### Goal of the exercise
Return every line below in which "Expand" appears.

### Material supplied

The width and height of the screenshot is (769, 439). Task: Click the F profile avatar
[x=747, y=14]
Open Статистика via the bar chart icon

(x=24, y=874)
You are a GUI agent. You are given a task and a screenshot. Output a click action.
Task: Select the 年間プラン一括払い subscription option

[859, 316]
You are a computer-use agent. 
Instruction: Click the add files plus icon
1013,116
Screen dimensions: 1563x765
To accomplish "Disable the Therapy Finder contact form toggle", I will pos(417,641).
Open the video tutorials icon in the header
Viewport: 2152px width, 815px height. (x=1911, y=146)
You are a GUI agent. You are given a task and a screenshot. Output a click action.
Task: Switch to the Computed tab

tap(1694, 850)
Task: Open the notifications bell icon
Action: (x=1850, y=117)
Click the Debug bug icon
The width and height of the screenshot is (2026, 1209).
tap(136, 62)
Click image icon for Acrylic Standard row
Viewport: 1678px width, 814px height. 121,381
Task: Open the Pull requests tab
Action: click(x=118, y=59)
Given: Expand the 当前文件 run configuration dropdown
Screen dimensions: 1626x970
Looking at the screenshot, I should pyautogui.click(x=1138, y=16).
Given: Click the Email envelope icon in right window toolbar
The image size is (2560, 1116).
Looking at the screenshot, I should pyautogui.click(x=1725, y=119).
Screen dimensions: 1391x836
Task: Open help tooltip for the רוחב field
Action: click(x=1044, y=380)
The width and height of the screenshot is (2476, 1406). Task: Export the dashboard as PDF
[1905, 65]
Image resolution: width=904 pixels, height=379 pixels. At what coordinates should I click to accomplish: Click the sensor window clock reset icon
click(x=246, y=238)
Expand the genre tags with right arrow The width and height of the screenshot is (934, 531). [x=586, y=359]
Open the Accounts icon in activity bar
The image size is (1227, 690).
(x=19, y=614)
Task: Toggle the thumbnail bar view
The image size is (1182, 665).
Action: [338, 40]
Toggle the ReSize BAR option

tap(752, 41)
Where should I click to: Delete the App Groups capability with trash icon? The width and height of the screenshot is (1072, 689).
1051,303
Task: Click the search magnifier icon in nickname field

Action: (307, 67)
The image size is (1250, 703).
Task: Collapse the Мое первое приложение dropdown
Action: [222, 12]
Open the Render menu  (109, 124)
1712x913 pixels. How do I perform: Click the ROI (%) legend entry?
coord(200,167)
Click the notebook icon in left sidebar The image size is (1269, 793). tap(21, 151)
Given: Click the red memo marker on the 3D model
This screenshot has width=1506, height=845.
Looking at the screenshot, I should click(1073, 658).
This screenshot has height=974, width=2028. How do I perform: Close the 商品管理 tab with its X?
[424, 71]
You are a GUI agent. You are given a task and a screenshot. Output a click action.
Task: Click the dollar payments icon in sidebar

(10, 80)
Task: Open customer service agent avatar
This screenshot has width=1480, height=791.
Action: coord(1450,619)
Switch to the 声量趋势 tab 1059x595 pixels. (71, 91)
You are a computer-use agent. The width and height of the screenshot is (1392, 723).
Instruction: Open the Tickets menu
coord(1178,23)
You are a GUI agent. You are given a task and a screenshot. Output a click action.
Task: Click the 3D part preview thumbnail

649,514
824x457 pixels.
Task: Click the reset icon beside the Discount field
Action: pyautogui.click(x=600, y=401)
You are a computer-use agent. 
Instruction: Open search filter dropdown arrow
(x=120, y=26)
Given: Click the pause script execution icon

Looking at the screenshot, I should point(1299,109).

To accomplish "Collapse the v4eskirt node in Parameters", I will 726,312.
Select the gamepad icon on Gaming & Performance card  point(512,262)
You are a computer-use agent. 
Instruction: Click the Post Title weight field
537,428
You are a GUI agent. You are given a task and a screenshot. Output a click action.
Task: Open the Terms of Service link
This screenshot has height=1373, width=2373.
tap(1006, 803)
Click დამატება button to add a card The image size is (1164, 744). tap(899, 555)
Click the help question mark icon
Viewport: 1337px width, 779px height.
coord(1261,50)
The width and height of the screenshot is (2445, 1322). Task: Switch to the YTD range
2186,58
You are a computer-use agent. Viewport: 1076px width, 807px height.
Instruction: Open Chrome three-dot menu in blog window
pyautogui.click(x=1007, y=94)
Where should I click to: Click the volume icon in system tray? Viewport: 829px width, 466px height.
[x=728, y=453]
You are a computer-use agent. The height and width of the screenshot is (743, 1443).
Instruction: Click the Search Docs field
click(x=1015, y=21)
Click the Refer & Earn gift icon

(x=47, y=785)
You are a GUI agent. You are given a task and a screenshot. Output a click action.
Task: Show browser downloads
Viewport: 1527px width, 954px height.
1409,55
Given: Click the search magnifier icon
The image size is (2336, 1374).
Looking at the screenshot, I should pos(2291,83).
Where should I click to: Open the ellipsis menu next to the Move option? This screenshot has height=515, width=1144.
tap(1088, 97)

### Solution to this problem
Given: Expand the 当前文件 run configuration dropdown
Expand the genre tags with right arrow The width and height of the screenshot is (934, 531). [x=586, y=359]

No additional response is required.